**PROBLEM TO WORK ON:** Give the number of lines in the entries below that contain "entry". Write nothing besides it.

Content starts

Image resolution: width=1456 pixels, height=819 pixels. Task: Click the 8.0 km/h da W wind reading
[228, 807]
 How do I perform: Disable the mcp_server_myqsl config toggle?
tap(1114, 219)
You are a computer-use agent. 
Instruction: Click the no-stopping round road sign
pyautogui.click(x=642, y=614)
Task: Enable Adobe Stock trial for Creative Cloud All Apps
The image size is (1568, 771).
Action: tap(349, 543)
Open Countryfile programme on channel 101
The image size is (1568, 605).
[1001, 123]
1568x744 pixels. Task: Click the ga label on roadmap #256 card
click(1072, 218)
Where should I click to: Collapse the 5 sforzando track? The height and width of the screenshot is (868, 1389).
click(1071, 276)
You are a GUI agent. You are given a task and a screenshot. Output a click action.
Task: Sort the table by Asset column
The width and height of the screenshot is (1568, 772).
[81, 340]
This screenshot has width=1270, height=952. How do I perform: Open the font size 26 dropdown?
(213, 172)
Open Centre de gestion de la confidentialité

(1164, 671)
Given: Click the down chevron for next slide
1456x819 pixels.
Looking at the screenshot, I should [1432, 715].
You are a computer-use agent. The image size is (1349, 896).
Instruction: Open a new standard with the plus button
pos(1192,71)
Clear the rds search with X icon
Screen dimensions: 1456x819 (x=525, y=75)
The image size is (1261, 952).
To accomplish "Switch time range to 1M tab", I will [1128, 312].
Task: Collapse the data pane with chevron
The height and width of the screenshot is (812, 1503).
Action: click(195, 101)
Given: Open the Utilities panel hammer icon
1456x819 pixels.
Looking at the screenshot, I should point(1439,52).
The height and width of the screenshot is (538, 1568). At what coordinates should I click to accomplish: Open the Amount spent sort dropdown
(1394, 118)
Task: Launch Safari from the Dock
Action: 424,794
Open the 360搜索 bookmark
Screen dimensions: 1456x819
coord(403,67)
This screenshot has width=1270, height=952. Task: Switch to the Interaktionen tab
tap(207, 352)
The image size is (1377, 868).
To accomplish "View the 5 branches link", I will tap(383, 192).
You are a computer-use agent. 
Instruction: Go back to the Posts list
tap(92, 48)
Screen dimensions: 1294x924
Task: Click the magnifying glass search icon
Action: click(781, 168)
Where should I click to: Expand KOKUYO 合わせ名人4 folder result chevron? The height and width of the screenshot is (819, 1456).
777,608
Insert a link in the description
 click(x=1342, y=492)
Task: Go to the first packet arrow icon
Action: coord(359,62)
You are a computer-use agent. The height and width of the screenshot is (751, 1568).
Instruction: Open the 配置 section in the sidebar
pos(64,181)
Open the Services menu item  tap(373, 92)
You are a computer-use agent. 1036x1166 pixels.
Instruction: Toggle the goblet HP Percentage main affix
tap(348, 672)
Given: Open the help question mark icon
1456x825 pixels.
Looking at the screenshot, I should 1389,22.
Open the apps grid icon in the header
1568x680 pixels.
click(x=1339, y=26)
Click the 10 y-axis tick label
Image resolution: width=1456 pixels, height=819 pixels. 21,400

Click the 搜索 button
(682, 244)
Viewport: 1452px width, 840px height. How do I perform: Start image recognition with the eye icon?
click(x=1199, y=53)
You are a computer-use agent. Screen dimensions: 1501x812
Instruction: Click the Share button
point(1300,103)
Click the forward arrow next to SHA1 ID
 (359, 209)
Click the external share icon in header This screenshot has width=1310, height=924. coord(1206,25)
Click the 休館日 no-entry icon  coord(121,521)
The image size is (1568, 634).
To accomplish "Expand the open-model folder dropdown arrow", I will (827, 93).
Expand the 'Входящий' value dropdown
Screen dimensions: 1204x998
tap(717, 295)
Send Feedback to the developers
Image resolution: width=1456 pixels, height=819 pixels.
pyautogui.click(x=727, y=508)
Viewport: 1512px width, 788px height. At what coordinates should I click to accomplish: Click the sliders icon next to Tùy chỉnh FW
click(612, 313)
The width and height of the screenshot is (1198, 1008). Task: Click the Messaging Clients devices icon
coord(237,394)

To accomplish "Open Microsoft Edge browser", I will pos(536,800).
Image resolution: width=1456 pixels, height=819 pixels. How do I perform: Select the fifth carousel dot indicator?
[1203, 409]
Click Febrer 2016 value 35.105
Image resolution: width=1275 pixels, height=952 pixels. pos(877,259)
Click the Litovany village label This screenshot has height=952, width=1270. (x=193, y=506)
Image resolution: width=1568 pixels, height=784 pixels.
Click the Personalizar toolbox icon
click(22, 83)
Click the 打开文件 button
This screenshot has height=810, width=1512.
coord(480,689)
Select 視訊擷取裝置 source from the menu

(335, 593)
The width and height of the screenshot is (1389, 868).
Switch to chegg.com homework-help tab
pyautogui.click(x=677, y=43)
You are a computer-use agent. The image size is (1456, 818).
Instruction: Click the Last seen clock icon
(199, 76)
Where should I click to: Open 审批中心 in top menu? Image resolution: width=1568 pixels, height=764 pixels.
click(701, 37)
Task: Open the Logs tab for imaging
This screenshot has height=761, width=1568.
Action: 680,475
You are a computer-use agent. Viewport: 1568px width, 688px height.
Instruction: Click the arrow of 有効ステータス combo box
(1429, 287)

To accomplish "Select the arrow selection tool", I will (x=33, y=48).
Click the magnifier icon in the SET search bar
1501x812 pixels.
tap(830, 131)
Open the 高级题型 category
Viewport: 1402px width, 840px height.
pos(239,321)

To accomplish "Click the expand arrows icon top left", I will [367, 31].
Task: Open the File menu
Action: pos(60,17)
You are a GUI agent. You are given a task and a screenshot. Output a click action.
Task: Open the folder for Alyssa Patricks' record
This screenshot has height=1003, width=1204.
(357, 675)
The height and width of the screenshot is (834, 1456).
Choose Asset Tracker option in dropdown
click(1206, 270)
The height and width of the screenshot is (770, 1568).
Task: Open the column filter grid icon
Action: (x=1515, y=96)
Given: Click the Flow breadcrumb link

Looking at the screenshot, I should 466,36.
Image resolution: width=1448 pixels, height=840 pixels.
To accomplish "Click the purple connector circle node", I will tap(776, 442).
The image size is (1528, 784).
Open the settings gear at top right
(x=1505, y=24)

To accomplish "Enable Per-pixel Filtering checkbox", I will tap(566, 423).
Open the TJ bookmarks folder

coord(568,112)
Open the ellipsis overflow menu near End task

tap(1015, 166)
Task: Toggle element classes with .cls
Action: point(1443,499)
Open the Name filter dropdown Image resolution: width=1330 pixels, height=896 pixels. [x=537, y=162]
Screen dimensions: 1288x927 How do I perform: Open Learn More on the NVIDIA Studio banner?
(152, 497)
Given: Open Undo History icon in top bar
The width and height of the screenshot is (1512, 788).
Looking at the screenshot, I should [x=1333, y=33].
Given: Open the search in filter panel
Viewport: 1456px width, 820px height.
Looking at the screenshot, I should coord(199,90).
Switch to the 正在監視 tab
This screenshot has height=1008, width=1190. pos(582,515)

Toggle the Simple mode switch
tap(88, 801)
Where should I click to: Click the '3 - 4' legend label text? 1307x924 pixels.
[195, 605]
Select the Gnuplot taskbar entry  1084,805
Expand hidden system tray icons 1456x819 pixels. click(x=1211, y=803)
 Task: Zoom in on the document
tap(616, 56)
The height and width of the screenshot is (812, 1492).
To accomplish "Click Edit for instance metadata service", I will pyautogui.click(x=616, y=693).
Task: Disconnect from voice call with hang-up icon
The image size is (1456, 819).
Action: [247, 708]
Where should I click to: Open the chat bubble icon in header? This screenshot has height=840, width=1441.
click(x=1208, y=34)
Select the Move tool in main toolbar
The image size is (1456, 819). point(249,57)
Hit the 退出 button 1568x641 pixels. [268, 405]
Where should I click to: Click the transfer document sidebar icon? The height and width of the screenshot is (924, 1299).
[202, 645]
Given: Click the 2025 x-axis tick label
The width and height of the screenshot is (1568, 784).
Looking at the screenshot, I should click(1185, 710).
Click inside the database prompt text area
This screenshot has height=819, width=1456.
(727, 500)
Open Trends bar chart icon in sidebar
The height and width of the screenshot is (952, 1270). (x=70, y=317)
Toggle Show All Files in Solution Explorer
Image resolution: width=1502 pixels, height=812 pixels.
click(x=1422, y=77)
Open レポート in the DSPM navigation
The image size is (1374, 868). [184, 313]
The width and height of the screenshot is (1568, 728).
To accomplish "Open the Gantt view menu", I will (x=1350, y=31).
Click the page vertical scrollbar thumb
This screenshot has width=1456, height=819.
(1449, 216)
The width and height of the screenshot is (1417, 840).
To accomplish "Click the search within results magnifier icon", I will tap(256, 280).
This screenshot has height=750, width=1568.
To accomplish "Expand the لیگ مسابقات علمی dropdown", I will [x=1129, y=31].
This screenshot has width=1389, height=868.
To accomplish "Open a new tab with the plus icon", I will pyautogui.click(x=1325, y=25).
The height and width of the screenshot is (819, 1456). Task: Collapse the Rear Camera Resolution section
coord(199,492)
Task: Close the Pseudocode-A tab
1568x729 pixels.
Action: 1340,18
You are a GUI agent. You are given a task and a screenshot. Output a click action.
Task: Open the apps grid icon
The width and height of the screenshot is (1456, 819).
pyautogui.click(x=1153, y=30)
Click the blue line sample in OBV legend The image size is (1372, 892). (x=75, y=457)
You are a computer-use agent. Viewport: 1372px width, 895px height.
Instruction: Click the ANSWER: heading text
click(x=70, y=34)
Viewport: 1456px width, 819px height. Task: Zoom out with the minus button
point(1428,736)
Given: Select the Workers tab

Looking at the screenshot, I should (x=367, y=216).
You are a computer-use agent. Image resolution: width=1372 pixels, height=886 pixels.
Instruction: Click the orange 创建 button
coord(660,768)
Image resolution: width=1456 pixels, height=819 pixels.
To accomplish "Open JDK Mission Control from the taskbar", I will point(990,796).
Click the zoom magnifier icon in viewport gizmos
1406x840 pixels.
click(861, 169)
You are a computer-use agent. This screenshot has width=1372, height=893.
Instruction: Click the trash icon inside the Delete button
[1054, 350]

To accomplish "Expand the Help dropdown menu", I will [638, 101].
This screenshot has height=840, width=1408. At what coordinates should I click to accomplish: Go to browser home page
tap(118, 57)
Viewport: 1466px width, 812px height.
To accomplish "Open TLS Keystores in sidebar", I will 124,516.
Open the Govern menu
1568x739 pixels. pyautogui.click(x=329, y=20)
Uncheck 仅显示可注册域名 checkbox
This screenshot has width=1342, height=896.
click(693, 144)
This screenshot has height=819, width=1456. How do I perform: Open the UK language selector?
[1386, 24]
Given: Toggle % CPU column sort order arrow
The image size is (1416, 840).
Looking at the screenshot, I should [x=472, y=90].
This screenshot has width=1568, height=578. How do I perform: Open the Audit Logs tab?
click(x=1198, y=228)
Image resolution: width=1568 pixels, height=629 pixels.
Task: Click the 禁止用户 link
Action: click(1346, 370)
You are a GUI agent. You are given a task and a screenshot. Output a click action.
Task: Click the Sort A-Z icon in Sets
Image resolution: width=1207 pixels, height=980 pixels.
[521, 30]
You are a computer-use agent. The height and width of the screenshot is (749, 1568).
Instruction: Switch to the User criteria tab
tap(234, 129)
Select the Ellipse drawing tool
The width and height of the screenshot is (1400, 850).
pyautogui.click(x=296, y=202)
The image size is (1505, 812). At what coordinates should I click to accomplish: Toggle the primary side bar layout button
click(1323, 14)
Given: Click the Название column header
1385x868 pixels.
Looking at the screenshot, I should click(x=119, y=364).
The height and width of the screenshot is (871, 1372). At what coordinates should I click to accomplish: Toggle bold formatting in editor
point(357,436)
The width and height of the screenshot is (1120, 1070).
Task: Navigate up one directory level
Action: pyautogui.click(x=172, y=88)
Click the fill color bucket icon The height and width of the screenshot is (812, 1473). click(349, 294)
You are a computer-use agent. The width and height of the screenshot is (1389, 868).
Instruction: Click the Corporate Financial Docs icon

Content ends

**PROBLEM SOLUTION:** 2